Assignment
Across the records below, how many lines include the string "dropdown"? Respond with the number only.

[Dataset entries]
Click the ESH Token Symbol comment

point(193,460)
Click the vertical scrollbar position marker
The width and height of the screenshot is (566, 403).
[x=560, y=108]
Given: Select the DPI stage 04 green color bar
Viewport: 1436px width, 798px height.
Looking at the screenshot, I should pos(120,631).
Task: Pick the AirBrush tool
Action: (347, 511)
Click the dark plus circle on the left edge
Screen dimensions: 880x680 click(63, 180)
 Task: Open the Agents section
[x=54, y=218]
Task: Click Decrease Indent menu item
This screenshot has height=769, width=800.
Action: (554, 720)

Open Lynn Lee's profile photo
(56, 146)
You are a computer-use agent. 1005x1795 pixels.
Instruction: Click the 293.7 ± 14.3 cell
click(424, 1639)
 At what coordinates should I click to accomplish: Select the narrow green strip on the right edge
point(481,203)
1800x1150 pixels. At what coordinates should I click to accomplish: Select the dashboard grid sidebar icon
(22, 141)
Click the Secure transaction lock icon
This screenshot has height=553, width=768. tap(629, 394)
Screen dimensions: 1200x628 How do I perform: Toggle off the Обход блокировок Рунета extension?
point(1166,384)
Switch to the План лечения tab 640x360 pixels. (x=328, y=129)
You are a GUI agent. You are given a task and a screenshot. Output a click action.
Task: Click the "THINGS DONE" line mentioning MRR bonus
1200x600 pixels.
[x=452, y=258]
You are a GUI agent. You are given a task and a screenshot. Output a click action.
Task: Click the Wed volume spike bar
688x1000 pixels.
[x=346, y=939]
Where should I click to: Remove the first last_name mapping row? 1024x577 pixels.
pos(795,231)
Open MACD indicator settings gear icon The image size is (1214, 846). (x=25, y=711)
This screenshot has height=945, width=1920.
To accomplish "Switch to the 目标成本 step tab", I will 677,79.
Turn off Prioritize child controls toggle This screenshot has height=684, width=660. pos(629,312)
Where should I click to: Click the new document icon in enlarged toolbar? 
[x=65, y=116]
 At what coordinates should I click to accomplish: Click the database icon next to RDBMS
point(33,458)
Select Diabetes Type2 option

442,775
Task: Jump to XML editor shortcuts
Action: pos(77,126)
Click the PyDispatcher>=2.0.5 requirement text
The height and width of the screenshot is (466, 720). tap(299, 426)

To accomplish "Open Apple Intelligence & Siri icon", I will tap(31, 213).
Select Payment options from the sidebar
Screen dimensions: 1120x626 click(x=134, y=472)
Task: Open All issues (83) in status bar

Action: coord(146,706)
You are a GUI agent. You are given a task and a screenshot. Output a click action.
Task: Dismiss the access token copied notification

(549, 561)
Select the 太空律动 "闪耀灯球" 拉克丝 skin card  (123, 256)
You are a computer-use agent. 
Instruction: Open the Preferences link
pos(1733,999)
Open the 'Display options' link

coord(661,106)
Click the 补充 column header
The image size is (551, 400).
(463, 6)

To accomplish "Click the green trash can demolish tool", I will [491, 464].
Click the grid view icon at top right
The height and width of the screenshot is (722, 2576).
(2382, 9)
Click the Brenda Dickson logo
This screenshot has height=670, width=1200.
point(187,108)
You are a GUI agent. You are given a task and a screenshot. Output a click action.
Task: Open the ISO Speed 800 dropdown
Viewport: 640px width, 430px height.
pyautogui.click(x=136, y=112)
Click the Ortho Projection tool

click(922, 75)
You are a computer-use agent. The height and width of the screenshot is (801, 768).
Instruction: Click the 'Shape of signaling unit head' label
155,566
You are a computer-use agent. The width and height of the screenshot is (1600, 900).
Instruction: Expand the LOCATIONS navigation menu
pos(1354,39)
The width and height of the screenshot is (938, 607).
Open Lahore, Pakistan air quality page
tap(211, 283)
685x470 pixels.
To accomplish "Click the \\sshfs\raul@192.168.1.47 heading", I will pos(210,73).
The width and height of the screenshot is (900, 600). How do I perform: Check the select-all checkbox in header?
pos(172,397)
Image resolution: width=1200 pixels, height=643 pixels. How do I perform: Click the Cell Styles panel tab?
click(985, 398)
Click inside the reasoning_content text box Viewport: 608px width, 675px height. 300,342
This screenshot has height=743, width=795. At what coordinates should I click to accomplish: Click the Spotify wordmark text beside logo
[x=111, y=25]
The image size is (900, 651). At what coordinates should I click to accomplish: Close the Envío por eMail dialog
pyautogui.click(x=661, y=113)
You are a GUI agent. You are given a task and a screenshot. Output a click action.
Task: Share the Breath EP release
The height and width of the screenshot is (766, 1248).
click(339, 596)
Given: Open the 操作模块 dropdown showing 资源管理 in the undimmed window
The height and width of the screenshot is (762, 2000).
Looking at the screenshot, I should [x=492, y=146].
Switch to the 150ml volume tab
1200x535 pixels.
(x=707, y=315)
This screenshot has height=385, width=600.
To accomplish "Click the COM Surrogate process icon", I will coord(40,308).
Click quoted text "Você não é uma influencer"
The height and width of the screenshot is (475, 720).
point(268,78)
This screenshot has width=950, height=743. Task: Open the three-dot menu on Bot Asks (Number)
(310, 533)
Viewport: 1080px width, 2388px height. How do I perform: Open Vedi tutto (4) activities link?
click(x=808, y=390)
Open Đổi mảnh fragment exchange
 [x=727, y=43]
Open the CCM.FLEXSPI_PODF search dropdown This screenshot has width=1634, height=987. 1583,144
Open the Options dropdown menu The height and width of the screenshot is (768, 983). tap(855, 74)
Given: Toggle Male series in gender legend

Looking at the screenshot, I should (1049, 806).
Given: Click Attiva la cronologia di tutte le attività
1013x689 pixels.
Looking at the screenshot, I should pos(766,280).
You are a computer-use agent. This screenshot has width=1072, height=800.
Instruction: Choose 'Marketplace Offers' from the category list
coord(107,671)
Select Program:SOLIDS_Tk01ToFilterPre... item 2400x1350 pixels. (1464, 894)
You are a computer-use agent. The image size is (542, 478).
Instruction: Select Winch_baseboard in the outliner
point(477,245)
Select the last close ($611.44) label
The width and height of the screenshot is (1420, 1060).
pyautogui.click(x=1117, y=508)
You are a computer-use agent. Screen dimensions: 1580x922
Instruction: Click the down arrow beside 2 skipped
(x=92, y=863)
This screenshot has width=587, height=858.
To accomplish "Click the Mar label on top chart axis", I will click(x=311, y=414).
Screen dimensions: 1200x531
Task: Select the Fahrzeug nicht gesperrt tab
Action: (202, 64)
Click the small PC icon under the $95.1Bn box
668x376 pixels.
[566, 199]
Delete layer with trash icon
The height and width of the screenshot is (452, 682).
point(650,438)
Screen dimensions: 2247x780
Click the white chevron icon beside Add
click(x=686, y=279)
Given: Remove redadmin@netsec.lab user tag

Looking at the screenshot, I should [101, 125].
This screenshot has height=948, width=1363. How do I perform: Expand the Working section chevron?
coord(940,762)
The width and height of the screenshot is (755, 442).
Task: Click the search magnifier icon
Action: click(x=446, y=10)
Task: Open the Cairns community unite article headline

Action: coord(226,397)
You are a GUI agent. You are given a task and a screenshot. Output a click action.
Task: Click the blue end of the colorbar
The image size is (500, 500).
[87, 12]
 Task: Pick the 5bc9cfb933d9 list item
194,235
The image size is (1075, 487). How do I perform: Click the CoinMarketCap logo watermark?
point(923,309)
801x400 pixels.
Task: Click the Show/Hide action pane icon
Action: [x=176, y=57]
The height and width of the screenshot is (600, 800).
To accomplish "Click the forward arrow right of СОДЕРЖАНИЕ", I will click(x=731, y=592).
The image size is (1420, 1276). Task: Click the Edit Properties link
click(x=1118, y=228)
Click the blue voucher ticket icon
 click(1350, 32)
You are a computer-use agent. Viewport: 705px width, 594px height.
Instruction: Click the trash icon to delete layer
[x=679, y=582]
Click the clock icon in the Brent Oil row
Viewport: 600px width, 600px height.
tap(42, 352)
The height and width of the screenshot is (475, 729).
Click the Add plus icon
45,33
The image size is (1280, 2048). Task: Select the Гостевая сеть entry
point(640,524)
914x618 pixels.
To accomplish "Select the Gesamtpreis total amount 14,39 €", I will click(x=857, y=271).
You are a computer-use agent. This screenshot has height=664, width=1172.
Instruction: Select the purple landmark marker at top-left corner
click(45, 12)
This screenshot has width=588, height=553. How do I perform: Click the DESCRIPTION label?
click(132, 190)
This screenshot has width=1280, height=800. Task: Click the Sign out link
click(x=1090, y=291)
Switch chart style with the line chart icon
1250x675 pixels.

Answer section
4